### WORK INSTRUCTIONS
Copy the facilitation notes between "The lecture. One" and "not this one.", inclusive, switching each "session" to "workshop".

[Start SOURCE EXCERPT]

The silent room. Nobody is writing or talking. Recovery: The prompt is too abstract. Make it concrete: “What’s the first thing that happens when a payment hits our system?” Stop if: 20 minutes in and the wall is still empty. Scope is wrong, people are wrong, or there’s a political problem you haven’t named.
The lecture. One expert explains while everyone listens politely. Recovery: Pair people up, give each pair a section of the wall. Stop if: Two pairs in and it’s still the same voice. The session is producing one person’s model.
The argument. Two people disagree about how something works. Recovery: Let it play for 2–3 minutes. This is often the session working. If it’s not resolving, pink note it. Stop if: The argument has gone personal. Break; resume only if the air has cleared.
The solution-jumper. Someone keeps designing the code instead of mapping the process. Recovery: “Great implementation idea — park it.” Stop if: They can’t hold the distinction after a third prompt. They belong in a Software Design session, not this one.

[End SOURCE EXCERPT]
[Start INFORMATION GIVEN]

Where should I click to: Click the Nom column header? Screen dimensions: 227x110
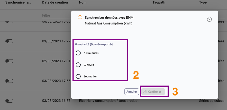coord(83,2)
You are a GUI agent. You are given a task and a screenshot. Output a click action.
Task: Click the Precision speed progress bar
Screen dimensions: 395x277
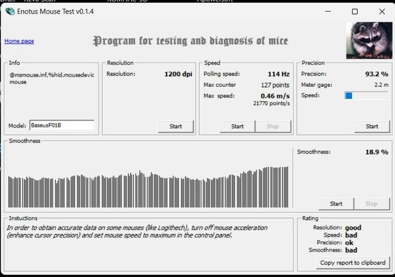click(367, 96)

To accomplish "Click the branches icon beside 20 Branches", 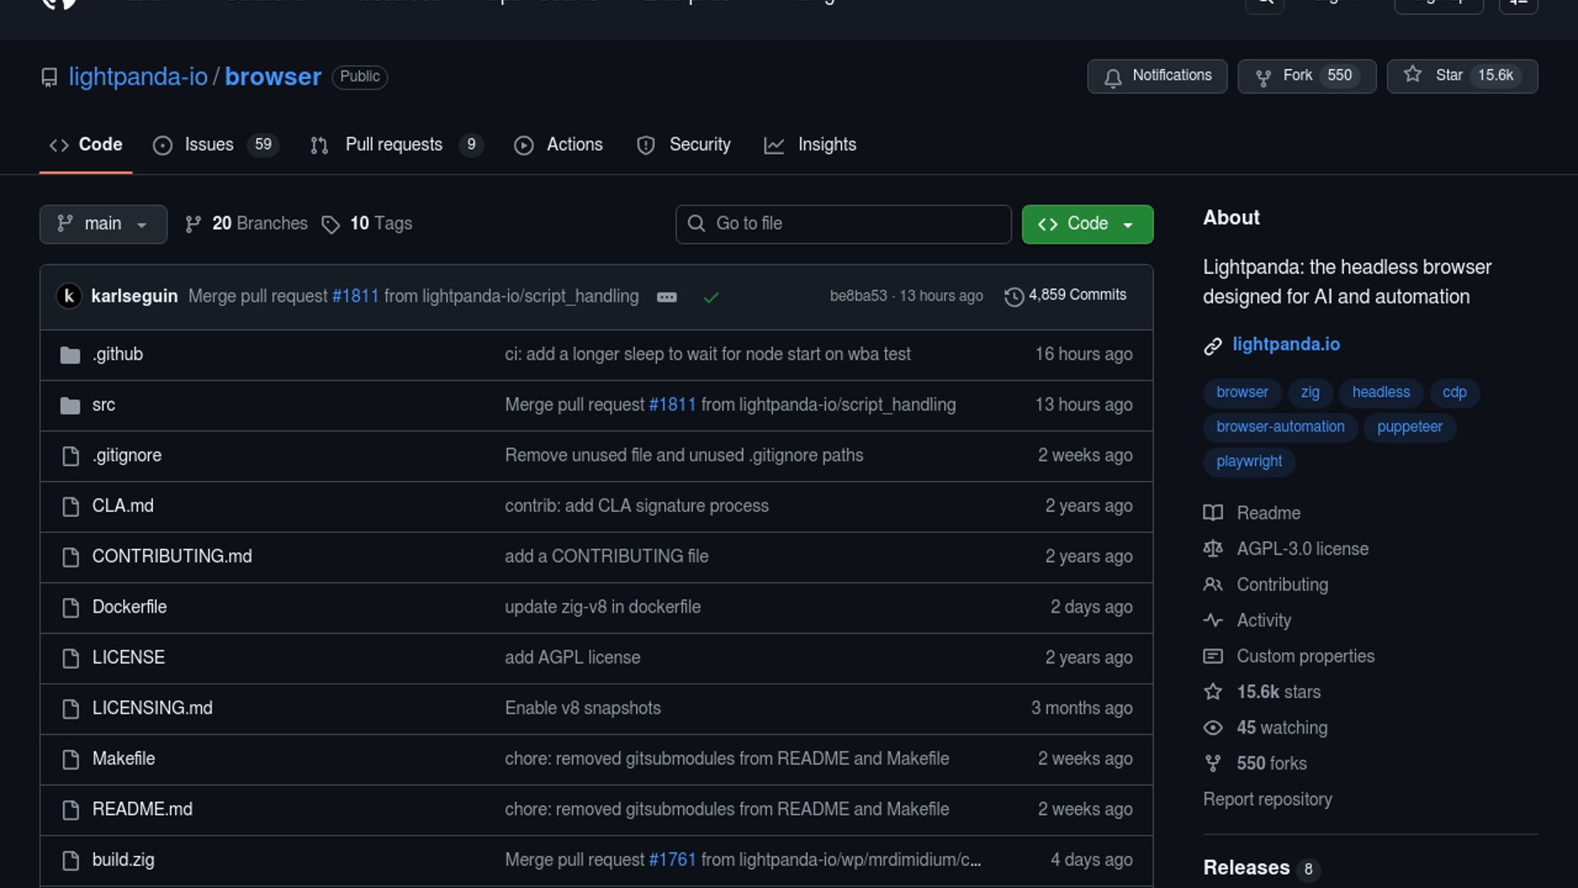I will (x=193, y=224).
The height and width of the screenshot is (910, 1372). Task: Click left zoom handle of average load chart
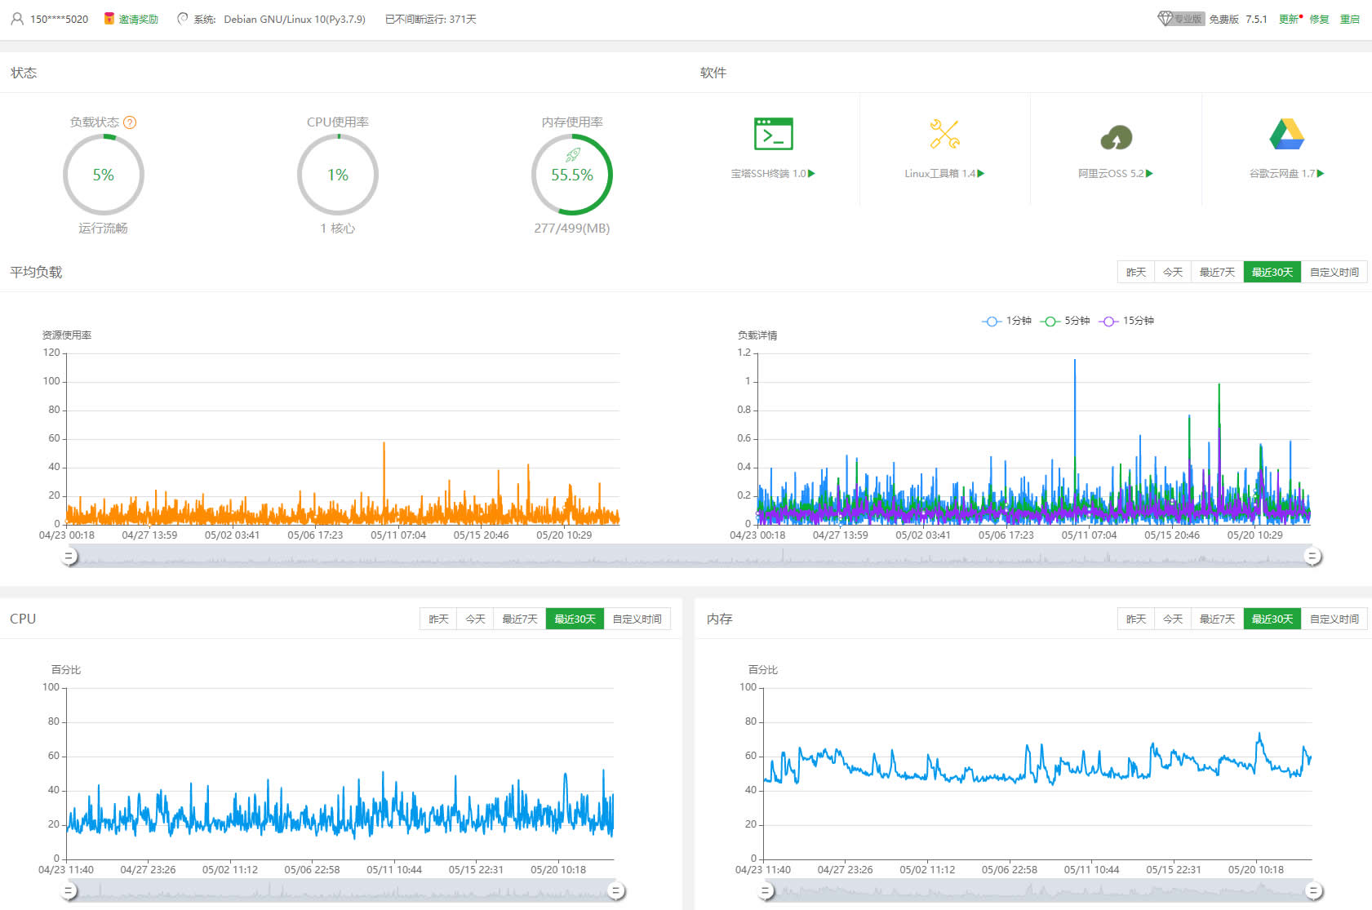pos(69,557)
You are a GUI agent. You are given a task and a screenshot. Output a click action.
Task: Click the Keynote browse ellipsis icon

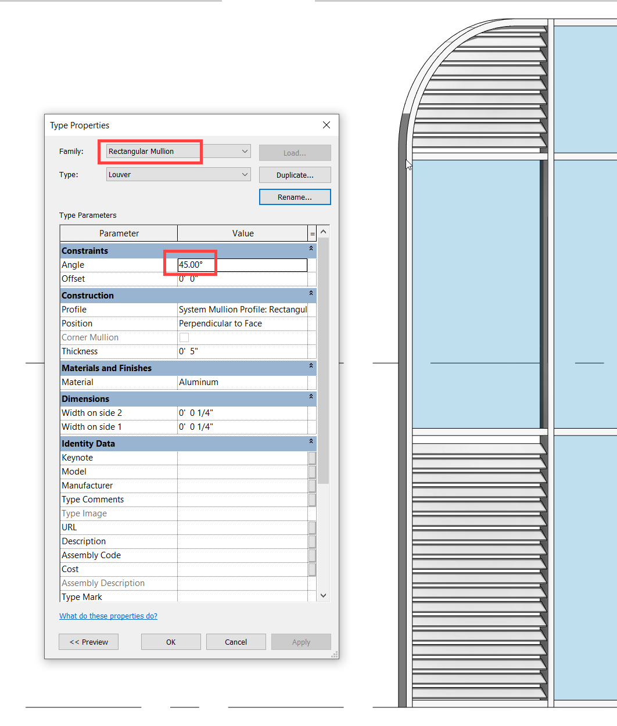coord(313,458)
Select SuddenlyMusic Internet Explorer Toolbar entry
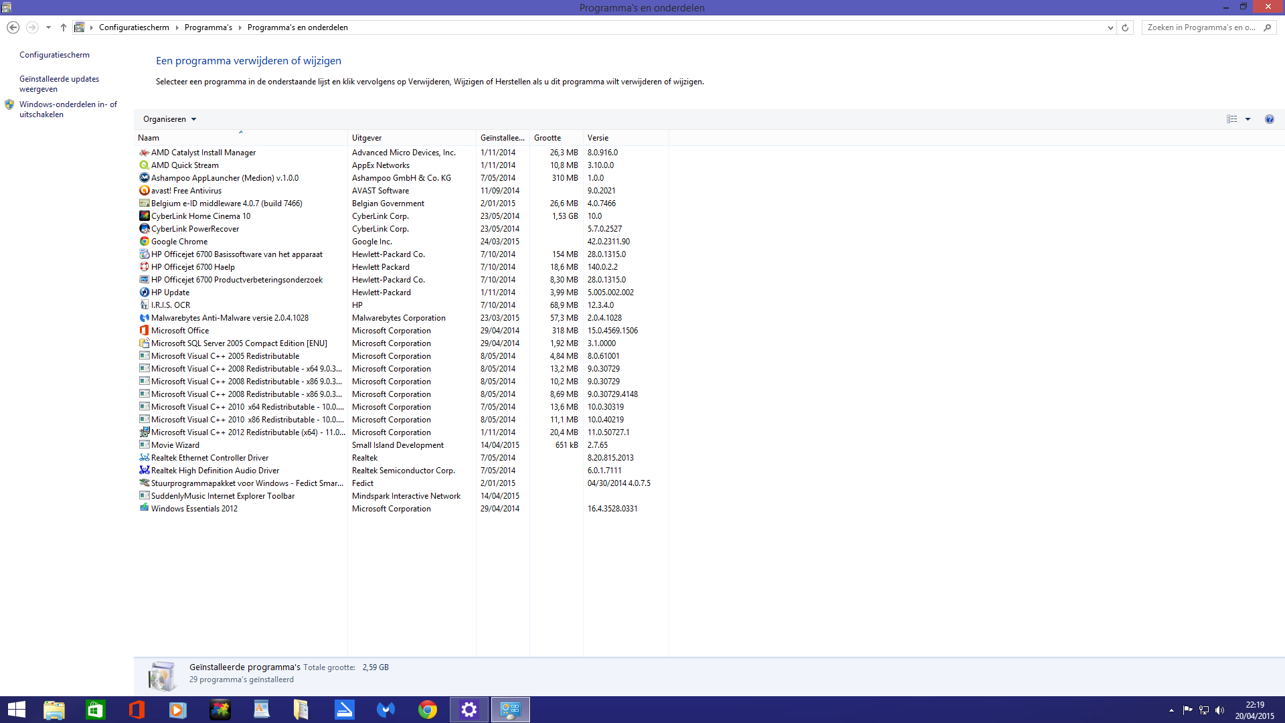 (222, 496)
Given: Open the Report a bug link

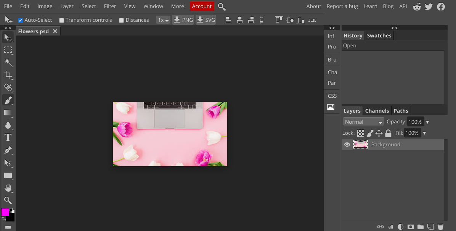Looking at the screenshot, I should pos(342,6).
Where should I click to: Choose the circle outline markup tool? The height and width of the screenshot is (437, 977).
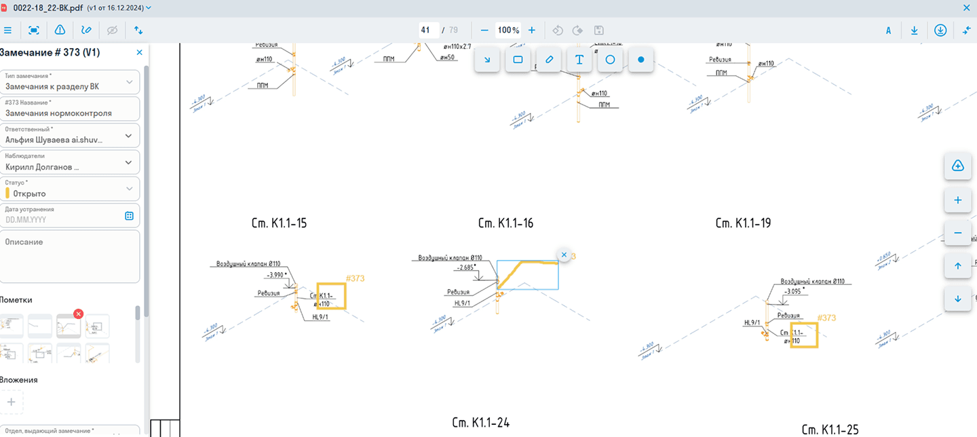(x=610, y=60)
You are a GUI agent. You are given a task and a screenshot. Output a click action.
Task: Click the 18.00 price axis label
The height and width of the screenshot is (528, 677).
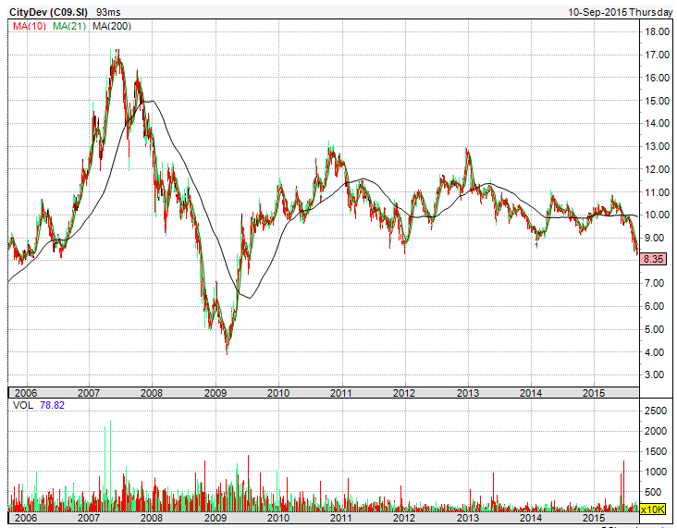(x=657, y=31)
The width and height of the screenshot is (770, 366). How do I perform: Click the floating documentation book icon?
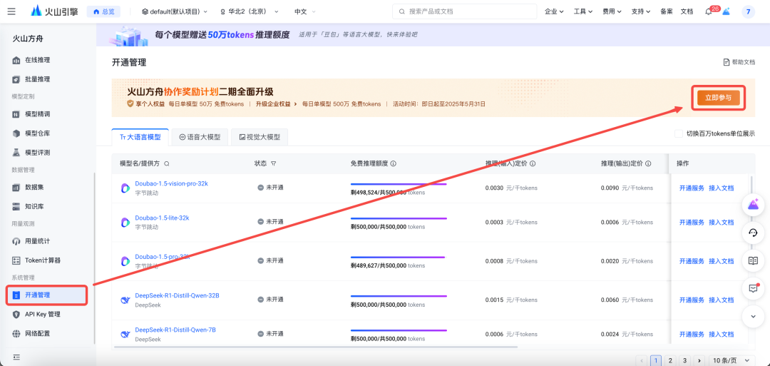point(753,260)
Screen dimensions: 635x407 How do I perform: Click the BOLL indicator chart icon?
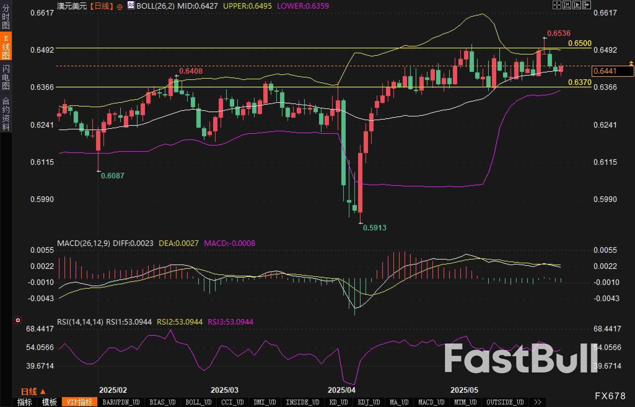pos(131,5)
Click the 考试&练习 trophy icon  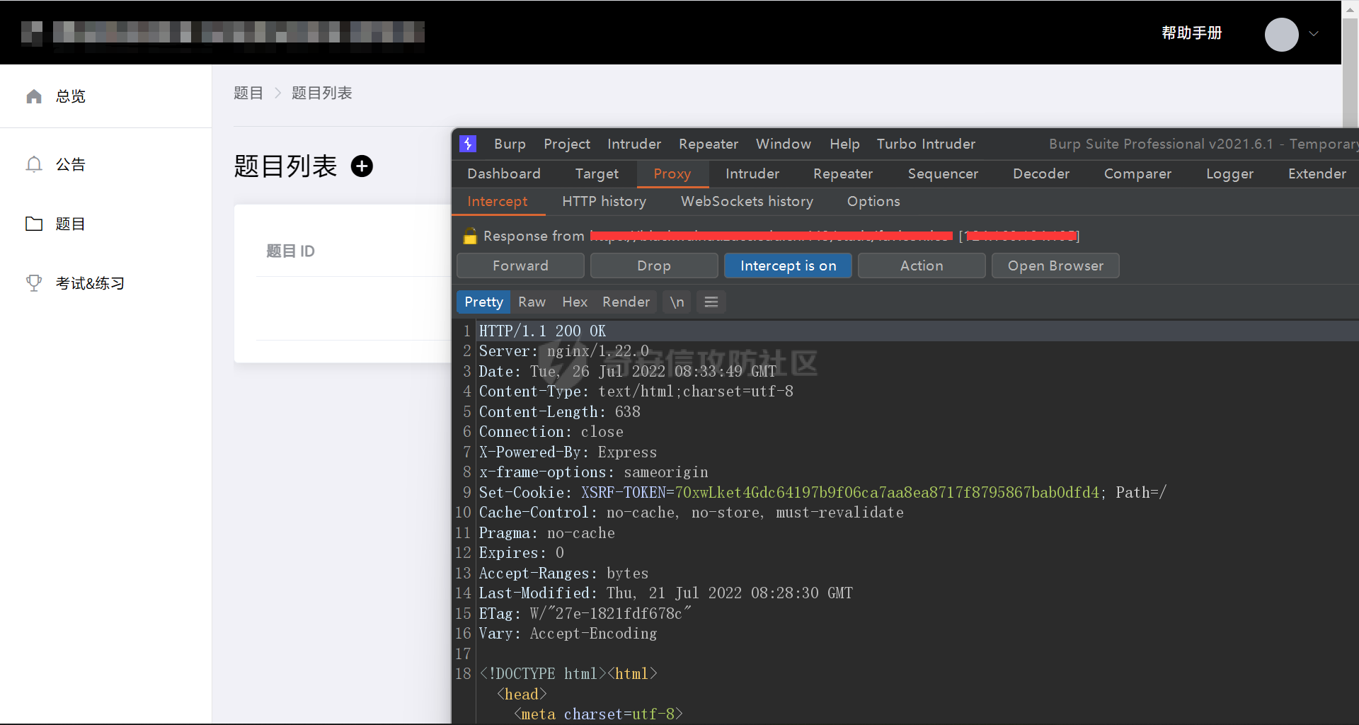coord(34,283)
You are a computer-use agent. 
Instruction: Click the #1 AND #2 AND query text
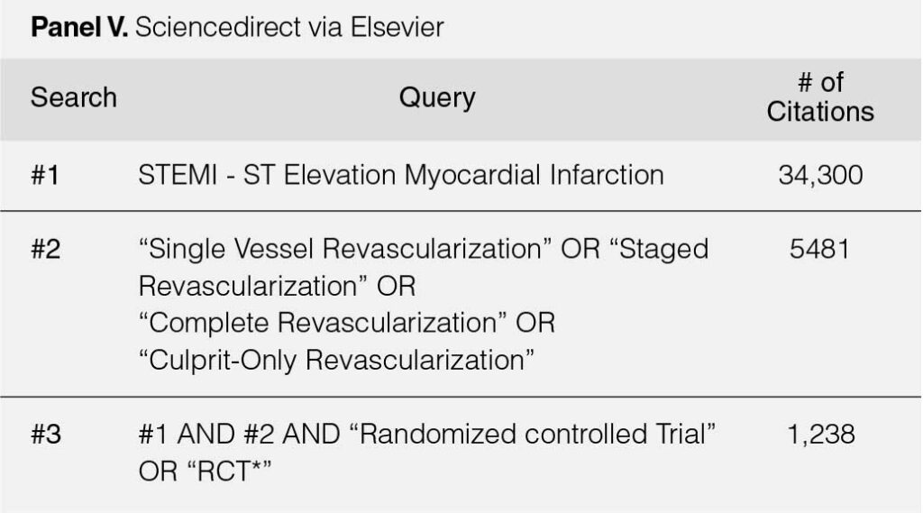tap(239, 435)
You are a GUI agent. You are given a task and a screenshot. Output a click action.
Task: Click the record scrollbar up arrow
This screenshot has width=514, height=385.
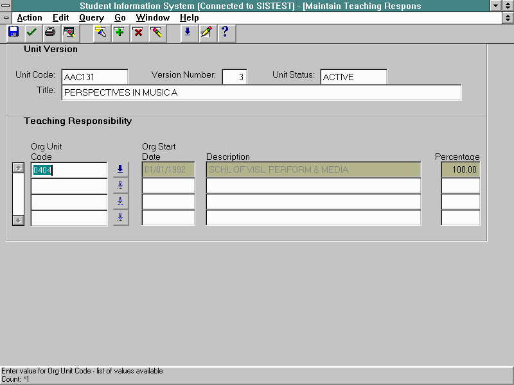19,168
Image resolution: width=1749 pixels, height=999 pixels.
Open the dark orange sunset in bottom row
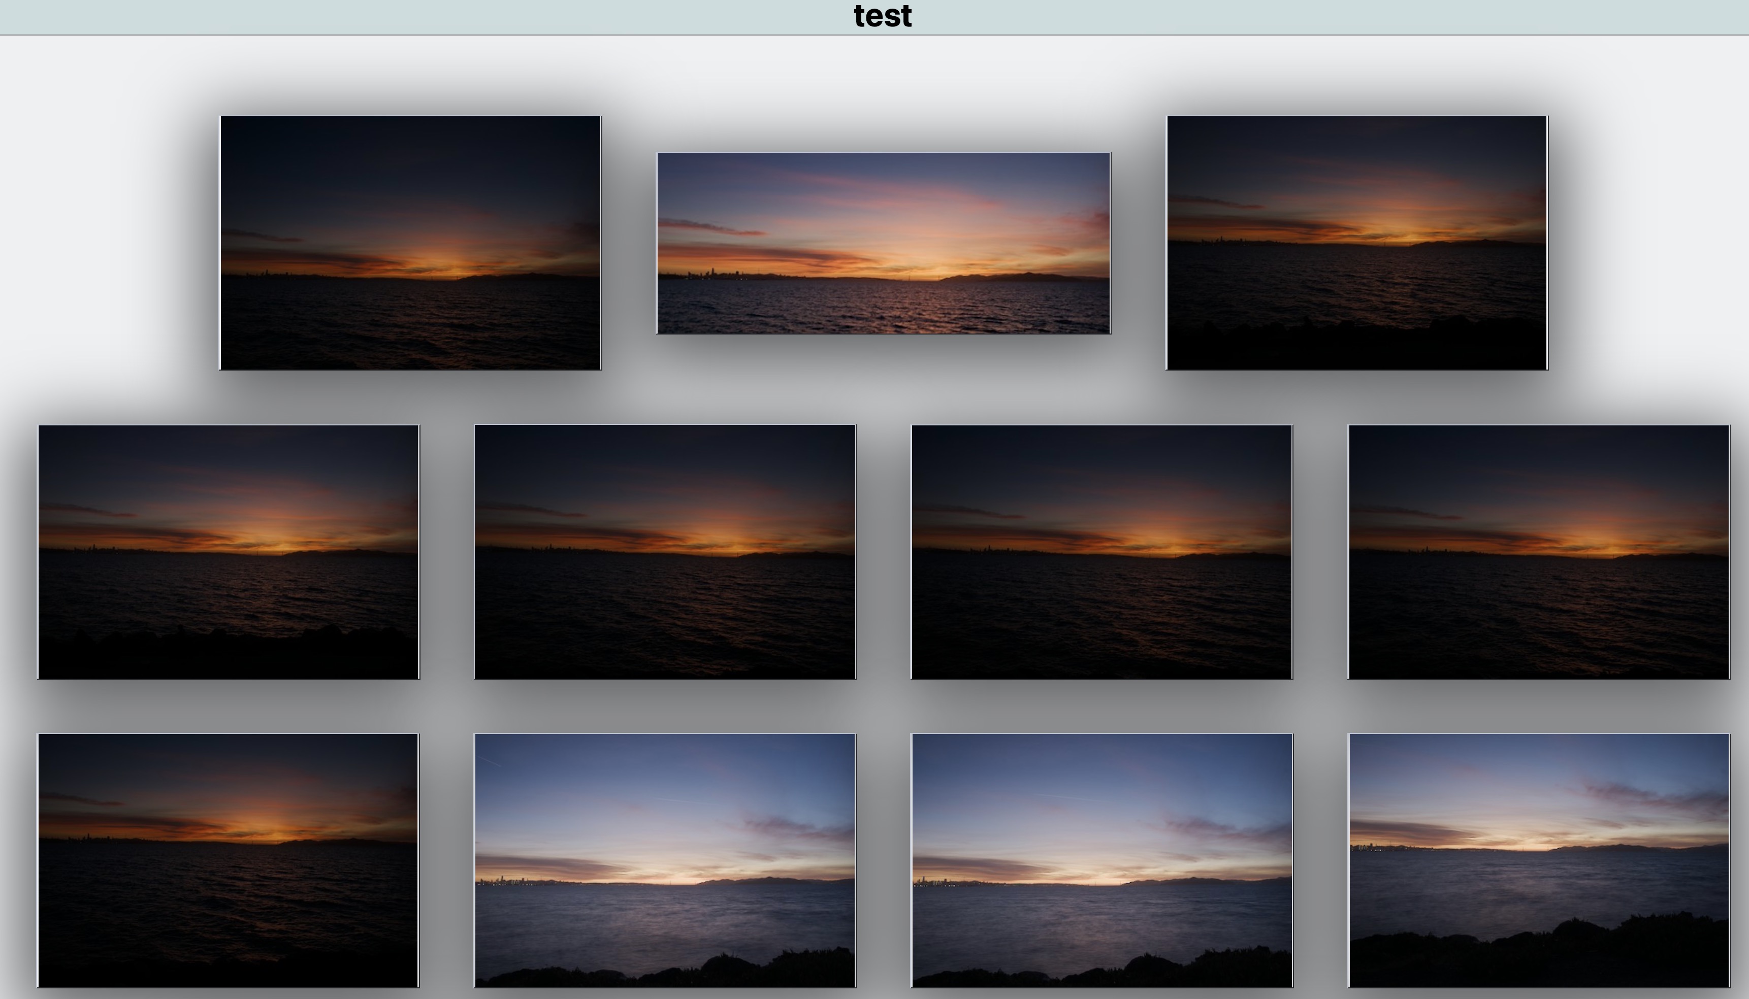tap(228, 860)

[End INFORMATION GIVEN]

### SOLUTION BELOW
The lecture. One expert explains while everyone listens politely. Recovery: Pair people up, give each pair a section of the wall. Stop if: Two pairs in and it’s still the same voice. The workshop is producing one person’s model.
The argument. Two people disagree about how something works. Recovery: Let it play for 2–3 minutes. This is often the workshop working. If it’s not resolving, pink note it. Stop if: The argument has gone personal. Break; resume only if the air has cleared.
The solution-jumper. Someone keeps designing the code instead of mapping the process. Recovery: “Great implementation idea — park it.” Stop if: They can’t hold the distinction after a third prompt. They belong in a Software Design workshop, not this one.